O levantamento da Oxfam aponta para uma estimativa de US$ 3,55 trilhões em riqueza não declarada, escondida em paraísos fiscais e contas secretas em 2024. A organização destaca que “Esse valor supera o PIB [Produto Interno Bruto] da França e é mais que o dobro do PIB combinado dos 44 países menos desenvolvidos do mundo.” Desse total, o 0,1% mais rico detém aproximadamente 80% da riqueza offshore não tributada, o equivalente a cerca de US$ 2,84 trilhões.
Há uma década, o Consórcio Internacional de Jornalistas Investigativos (ICIJ) liderou uma investigação global sobre a indústria de empresas offshore. Na ocasião, mais de 370 jornalistas de 76 países esmiuçaram milhões de documentos vazados, expondo como essas estruturas podem ser utilizadas para ocultar dinheiro e dificultar o rastreamento de seus verdadeiros proprietários. Uma década depois, o relatório da Oxfam mostra que os super-ricos continuam a empregar essas estruturas para evasão fiscal e ocultação de ativos.

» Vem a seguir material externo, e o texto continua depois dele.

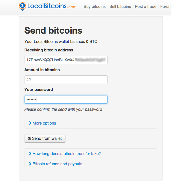Open the Post a trade page
The width and height of the screenshot is (171, 185).
point(146,6)
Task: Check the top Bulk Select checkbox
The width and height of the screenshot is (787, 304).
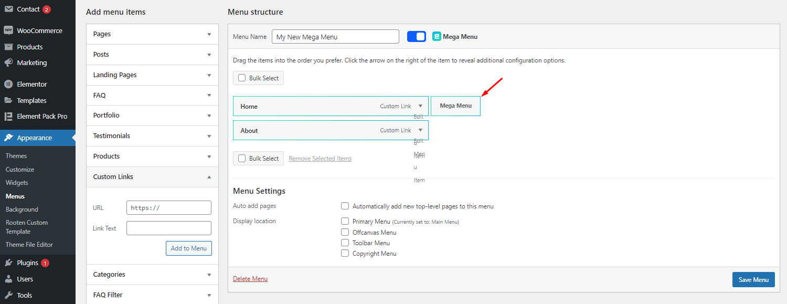Action: point(242,78)

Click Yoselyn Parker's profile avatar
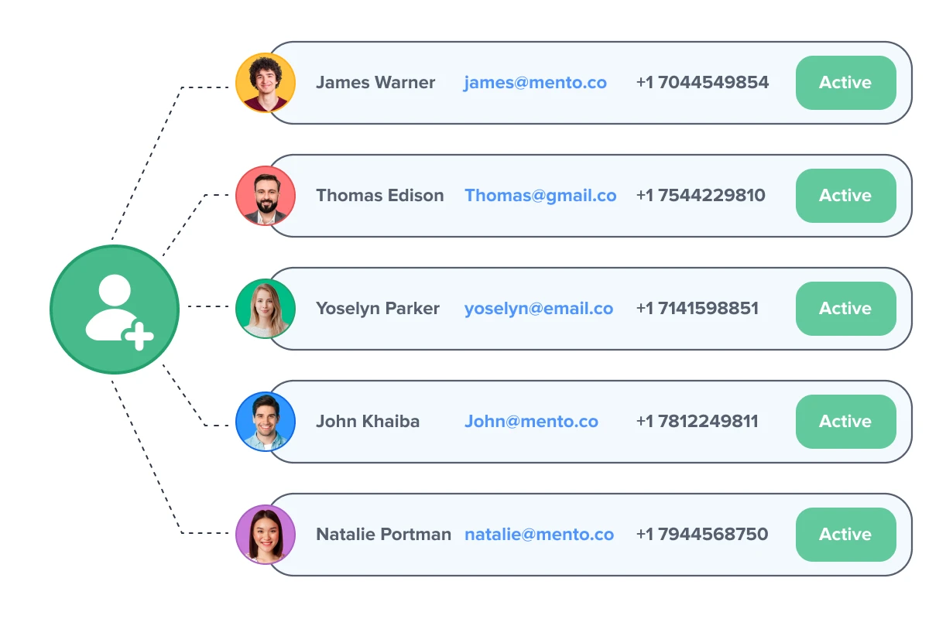pyautogui.click(x=266, y=309)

O coordenador de Tributação da Oxfam Internacional, Christian Hallum, observa que “Os Panama Papers levantaram o véu sobre um mundo sombrio onde os mais ricos movimentam silenciosamente fortunas imensas para além do alcance dos impostos e da fiscalização. Dez anos depois, os super-ricos continuam escondendo verdadeiros oceanos de riqueza em cofres offshore.”
Diante desse cenário, a Oxfam reforça a urgente necessidade de uma ação internacional coordenada para tributar a riqueza extrema e eliminar o uso de paraísos fiscais. Hallum enfatiza que a situação reflete uma dinâmica de poder e impunidade, onde “Quando milionários e bilionários escondem trilhões de dólares em paraísos fiscais offshore, eles se colocam acima das obrigações que regem o resto da sociedade.”
A organização adverte sobre as “consequências são tão previsíveis quanto devastadoras: vemos nossos hospitais públicos e escolas privados de recursos, nosso tecido social dilacerado pela crescente desigualdade e as pessoas comuns forçadas a arcar com os custos de um sistema projetado para enriquecer um pequeno grupo.”
Apesar de progressos na redução da riqueza offshore não tributada – que permanece em cerca de 3,2% do PIB global –, esse avanço é desigual. A maioria dos países do Sul Global está excluída do sistema de Troca Automática de Informações (AEOI), ferramenta creditada por pesquisadores pela diminuição dessa parcela da riqueza offshore nos últimos anos, mesmo diante de sua premente necessidade de receita tributária.
No contexto brasileiro, a diretora executiva da Oxfam Brasil, Viviana Santiago, ressalta a relevância da discussão: “O que os Panama Papers revelaram há dez anos continua atual no Brasil: há uma arquitetura global que protege grandes fortunas enquanto a maioria da população paga proporcionalmente mais impostos. Justiça fiscal passa necessariamente por tributar os super-ricos.”